**WORK TO COMPLETE:** What you return must be exactly the lines running from the one with "Where should I" to the end of the data below, inclusive, and nothing more.

**RECORD SET:**
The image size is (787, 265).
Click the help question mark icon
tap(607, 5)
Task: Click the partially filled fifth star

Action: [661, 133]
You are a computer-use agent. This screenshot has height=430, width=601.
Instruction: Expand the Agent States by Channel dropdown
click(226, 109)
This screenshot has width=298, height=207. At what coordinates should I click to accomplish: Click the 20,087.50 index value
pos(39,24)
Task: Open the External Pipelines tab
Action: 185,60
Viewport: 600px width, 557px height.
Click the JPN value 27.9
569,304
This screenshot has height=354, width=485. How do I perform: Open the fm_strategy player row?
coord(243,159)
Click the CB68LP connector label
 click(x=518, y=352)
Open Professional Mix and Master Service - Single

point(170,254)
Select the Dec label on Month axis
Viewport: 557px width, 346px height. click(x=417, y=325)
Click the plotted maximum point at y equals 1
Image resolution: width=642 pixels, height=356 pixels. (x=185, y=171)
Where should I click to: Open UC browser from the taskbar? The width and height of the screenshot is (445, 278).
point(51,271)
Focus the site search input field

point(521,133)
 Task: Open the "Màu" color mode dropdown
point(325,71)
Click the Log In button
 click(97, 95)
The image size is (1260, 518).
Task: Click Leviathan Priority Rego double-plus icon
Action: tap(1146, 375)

**WRITTEN SOLUTION:**
Where should I click to: Open UC browser from the taskbar? The width and height of the screenshot is (445, 278).
point(51,271)
Focus the site search input field

point(521,133)
 Task: Open the "Màu" color mode dropdown
point(325,71)
Click the Log In button
 click(97, 95)
The image size is (1260, 518).
Task: Click Leviathan Priority Rego double-plus icon
Action: tap(1146, 375)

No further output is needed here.